▶ [Problem statement]
Give back exactly the stretch of data below from the line holding "Click the chrome://flags address field" through the line holding "The height and width of the screenshot is (1334, 750).", both ends included, and leave the remaining lines out.
[Available data — start]
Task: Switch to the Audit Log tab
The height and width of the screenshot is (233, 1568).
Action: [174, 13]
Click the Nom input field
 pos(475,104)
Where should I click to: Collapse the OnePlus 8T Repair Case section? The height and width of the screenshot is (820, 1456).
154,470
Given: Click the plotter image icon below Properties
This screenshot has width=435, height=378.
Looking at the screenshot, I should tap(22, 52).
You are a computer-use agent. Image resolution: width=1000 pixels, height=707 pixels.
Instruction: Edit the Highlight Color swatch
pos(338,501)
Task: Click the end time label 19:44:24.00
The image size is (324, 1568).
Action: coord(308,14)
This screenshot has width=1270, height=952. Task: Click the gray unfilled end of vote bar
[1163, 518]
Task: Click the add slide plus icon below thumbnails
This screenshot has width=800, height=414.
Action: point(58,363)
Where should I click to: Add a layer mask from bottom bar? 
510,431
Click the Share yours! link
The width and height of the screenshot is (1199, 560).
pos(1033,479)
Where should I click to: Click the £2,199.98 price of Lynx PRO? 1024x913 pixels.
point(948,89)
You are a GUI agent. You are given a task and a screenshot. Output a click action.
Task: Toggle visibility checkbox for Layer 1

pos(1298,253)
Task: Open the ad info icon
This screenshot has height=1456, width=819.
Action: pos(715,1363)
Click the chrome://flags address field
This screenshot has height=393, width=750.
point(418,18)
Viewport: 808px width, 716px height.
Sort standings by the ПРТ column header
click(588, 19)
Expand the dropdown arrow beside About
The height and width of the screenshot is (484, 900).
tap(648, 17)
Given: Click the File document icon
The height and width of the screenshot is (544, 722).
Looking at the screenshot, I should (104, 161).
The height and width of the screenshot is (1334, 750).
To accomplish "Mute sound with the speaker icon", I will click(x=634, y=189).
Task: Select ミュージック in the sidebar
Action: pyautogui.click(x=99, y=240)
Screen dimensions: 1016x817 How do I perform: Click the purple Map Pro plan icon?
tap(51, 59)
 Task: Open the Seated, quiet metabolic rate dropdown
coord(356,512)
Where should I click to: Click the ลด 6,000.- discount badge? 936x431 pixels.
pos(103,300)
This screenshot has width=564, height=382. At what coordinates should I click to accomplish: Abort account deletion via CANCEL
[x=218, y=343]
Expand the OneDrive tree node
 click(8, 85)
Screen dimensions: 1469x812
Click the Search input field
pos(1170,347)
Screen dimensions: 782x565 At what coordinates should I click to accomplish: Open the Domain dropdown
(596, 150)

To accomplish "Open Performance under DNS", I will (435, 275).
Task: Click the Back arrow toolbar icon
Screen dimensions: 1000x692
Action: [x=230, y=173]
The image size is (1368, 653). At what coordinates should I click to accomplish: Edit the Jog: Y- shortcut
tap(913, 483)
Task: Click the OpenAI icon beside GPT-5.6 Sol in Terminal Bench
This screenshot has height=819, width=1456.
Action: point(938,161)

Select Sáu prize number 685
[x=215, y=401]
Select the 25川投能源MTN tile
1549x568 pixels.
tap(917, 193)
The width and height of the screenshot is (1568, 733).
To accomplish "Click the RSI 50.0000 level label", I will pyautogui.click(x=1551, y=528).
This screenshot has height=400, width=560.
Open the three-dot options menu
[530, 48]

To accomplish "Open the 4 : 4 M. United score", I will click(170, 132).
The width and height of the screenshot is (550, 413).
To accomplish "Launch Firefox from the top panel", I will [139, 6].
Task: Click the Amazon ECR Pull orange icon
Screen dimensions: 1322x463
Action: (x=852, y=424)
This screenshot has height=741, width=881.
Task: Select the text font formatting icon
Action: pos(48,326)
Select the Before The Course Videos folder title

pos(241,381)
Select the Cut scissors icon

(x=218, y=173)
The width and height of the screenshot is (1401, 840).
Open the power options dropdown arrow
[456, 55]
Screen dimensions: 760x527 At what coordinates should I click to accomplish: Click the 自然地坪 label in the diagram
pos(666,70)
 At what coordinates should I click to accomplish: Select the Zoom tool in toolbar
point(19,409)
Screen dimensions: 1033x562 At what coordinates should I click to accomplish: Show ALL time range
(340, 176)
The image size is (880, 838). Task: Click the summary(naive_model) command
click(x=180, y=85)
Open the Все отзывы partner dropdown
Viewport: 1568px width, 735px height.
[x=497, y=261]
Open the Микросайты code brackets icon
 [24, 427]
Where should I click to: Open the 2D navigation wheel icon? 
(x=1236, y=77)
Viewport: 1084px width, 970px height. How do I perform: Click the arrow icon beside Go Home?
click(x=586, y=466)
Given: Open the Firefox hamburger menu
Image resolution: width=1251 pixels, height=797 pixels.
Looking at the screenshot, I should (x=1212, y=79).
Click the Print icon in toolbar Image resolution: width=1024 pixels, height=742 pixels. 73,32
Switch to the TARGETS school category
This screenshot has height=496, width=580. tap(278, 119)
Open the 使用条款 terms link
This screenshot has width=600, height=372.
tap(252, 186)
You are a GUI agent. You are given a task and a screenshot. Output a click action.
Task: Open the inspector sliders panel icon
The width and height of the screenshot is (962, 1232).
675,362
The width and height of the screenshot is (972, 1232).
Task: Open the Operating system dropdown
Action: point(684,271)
[Available data — finish]
▶ [Result of this task]
Click the chrome://flags address field
This screenshot has height=393, width=750.
point(418,18)
Viewport: 808px width, 716px height.
Sort standings by the ПРТ column header
click(588, 19)
Expand the dropdown arrow beside About
The height and width of the screenshot is (484, 900).
tap(648, 17)
Given: Click the File document icon
The height and width of the screenshot is (544, 722).
Looking at the screenshot, I should (104, 161).
The height and width of the screenshot is (1334, 750).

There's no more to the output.